Si bien la ley apunta principalmente a mejorar los ingresos públicos, se descuenta que como contrapartida el Gobierno buscará reinyectar lo recaudado con mejoras en los bolsillos, para generar un impacto en la demanda agregada. El economista Juan Ignacio Balasini, del Instituto de Trabajo y Economía de la Fundación Germán Abdala (ITE-FGA), le dijo a BAE Negocios: "Entiendo que la idea de la ley es que sea neutral fiscalmente o, idealmente, que tenga un saldo neto positivo, es decir que mejore el escenario de déficit fiscal de 1,5% del PBI que estimábamos ya en la previa".
Desde el Iaraf coinciden en que más allá del alivio de 1,5 puntos del PBI que genera en primera instancia la ley, "está claro, en función de las afirmaciones del gobierno, que deben aumentar los ingresos reales de los sectores de ingresos más bajos de la población, que hoy tienen un gran retraso". Por eso concluyen que "una redistribución de ingresos y de gastos dejaría al déficit primario 2020 en niveles muy similares al de 2019".
Aun así, la posibilidad de que la mejora en la recaudación se traduzca, al menos parcialmente, en un ajuste del rojo primario, existen. Balasini explicó en ese sentido: "El Gobierno tiene en la cabeza lograr un resultado primario que no supere el 1% del déficit".
Y es que la prioridad en el 2020 está puesta en la renegociación de la deuda pública, que debería cerrarse antes de marzo. Los interlocutores serán acreedores externos y el propio FMI. Actores a los que les parece necesario, siempre, acotar la brecha fiscal. De esa forma, además, se buscaría limitar la emisión monetaria, que ya contará con presiones por el lado de la compra de reservas del BCRA y de una potencial reanimación del crédito.

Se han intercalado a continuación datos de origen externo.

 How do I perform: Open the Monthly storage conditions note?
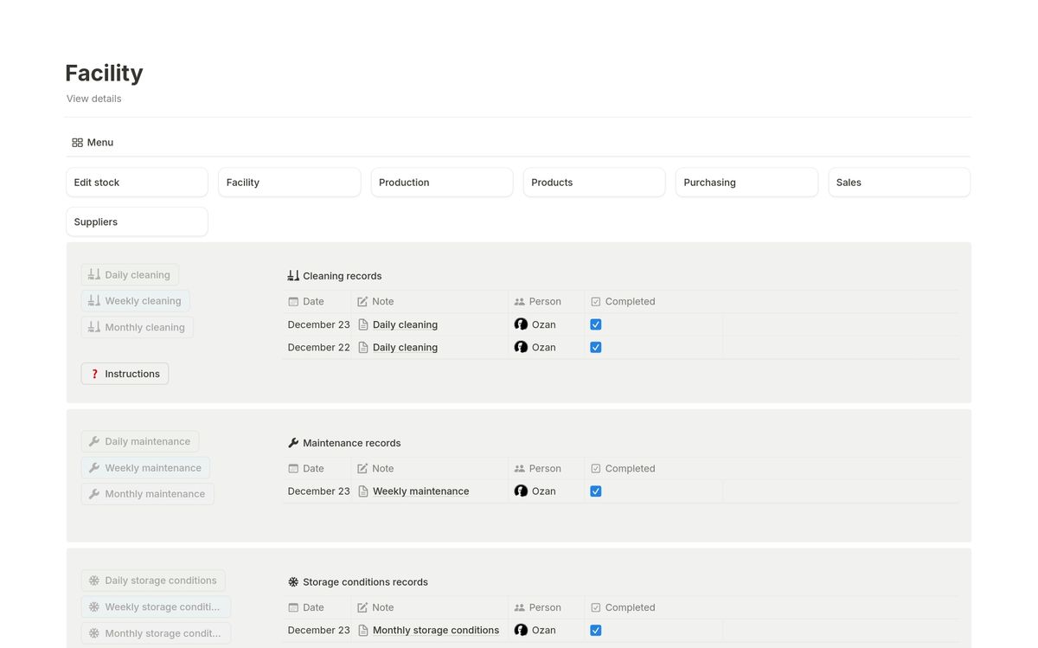pos(435,630)
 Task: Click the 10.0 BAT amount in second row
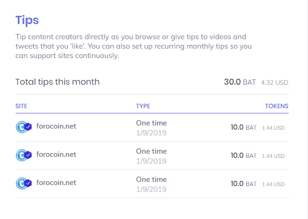click(x=244, y=156)
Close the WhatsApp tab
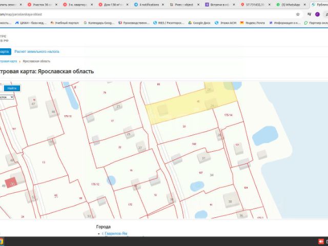 304,5
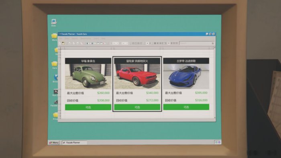Click the window's scroll-down arrow
Viewport: 281px width, 158px height.
pos(214,118)
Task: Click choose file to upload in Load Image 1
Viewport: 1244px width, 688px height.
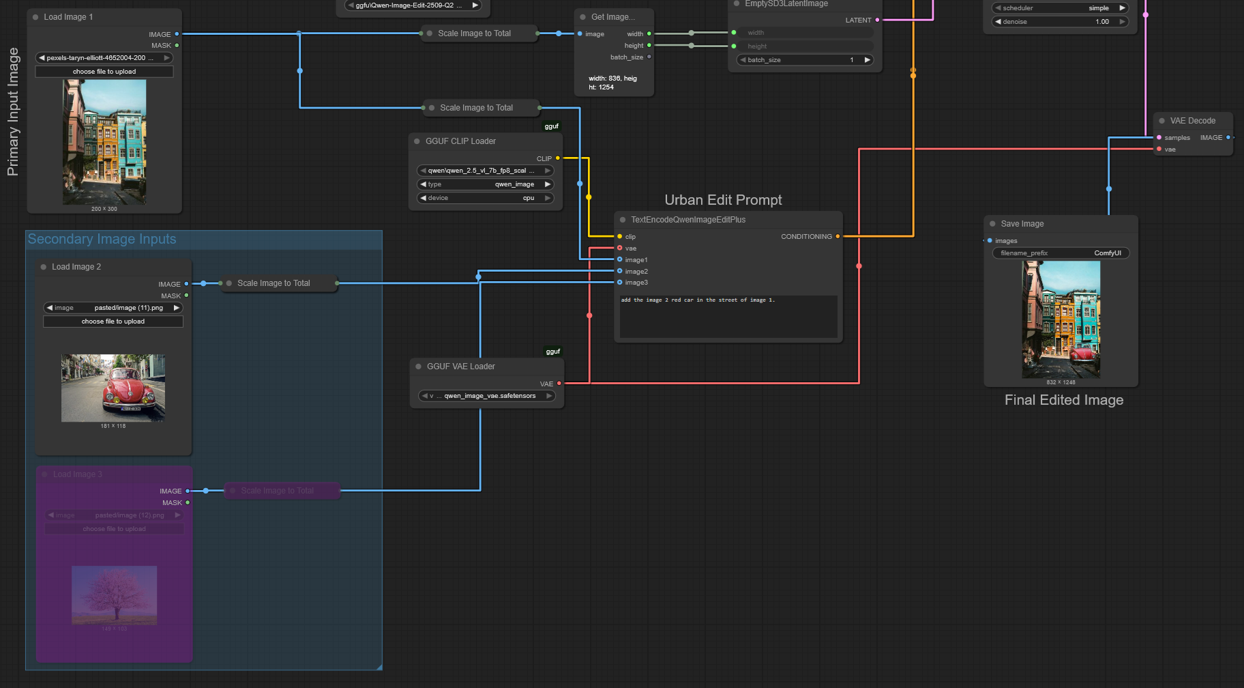Action: pyautogui.click(x=104, y=72)
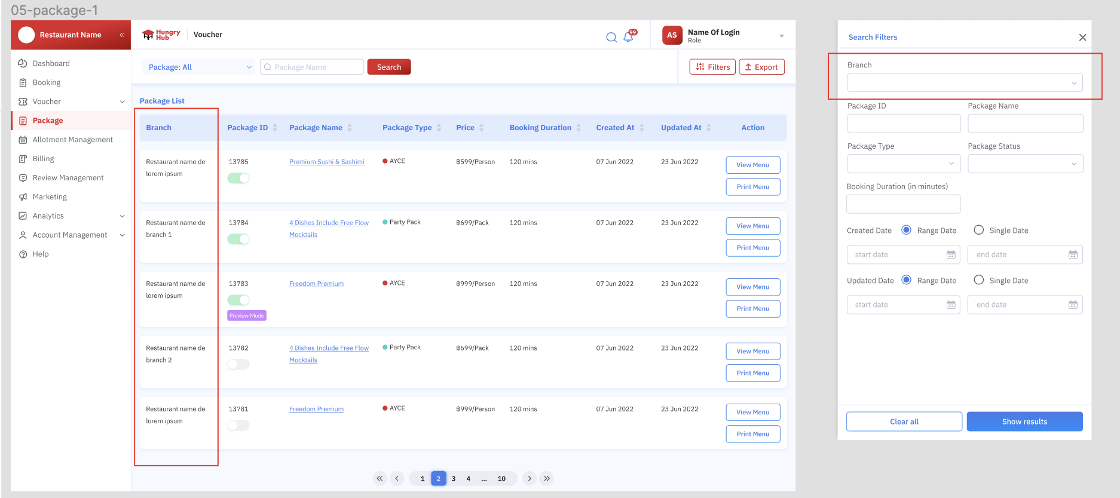The width and height of the screenshot is (1120, 498).
Task: Open Premium Sushi & Sashimi package link
Action: [326, 162]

Desde ITE-FGA esperaban, en la previa a la asunción del presidente Alberto Fernández, un rojo primario de 1,6% del PBI el año que viene. Es decir, superior al de 0,7% que proyectan para el 2019. Eso porque la reforma tributaria del 2017 iba a impactar negativamente en los ingresos del próximo año y porque el resultado del 2019 se alcanza vía privatizaciones (y en el 2020 no correrían). Coincidía en la lectura el Iaraf, que preveía un rojo de 0,8% en 2019 y otro de también 1,6% para el 2020, por la menor recaudación causada por la reforma tributaria.

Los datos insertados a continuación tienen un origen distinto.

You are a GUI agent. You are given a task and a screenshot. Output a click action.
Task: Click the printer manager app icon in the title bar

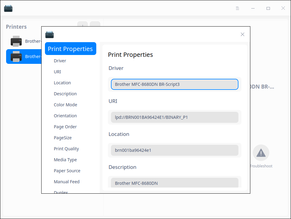(x=8, y=8)
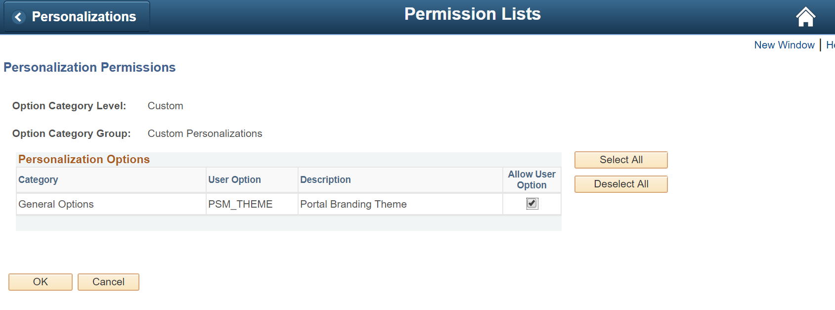The width and height of the screenshot is (835, 310).
Task: Open the page in a New Window
Action: pos(784,45)
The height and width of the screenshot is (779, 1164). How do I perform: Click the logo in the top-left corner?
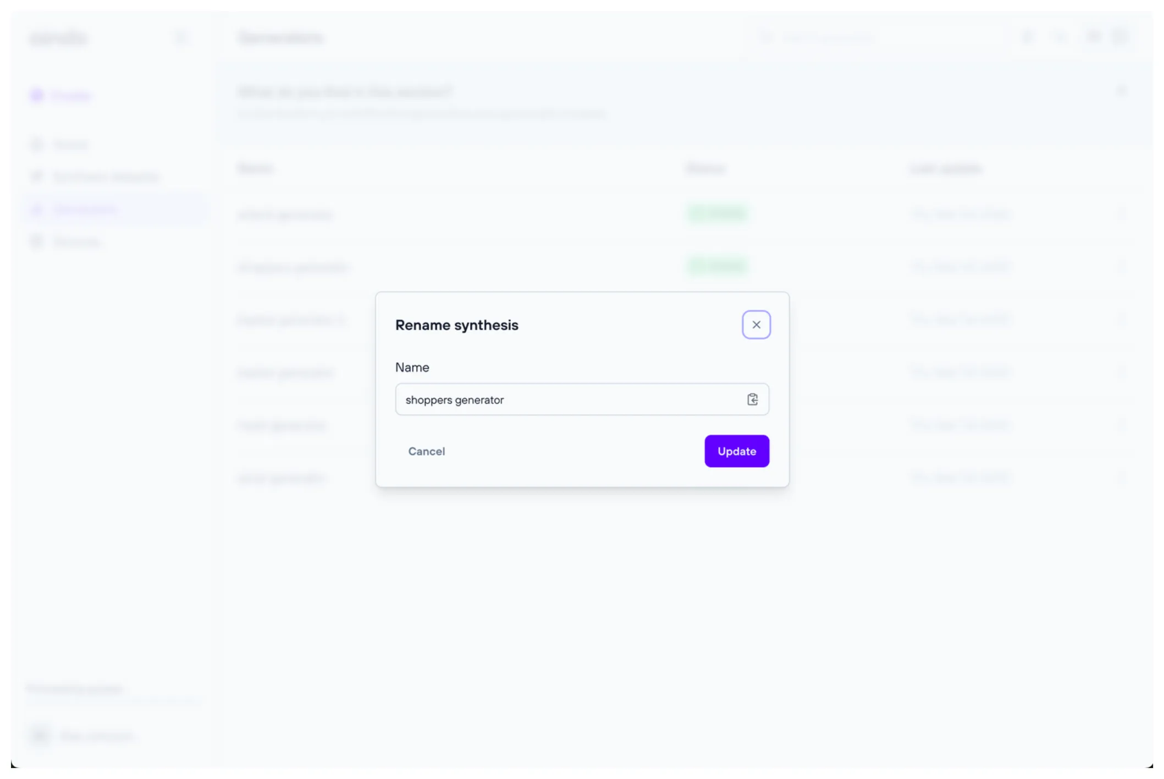58,37
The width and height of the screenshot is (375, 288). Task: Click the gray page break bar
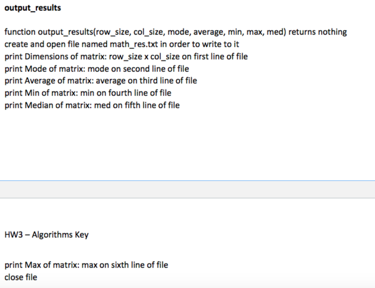point(188,189)
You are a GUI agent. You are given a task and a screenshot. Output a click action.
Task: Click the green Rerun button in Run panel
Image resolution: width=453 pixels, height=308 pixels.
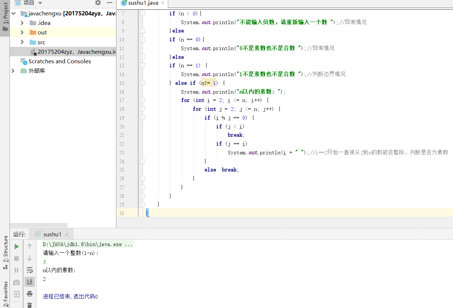click(x=16, y=247)
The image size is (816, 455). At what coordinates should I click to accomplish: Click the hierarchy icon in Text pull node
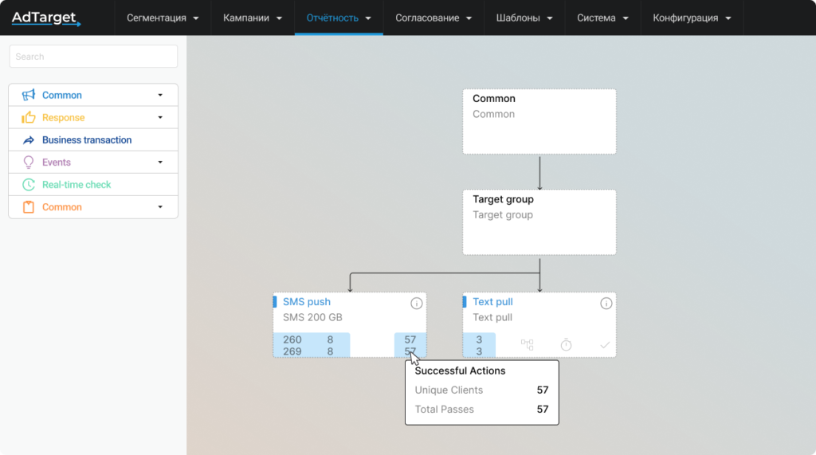pos(528,345)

Ambos institutos coinciden en que la nueva norma aprobada por el Congreso no implicará menos déficit que en 2019. Mientras que ITE-FGA considera que el rojo primario puede terminar en 1,5% o a lo sumo en 1%, para Iaraf será de 0,9%, por el impacto en el gasto del congelamiento de tarifas, la suba de jubilaciones y AUH, la tarjeta alimentaria, la devolución de IVA a sectores vulnerables y el programa de microcréditos productivos del Ministerio de Desarrollo.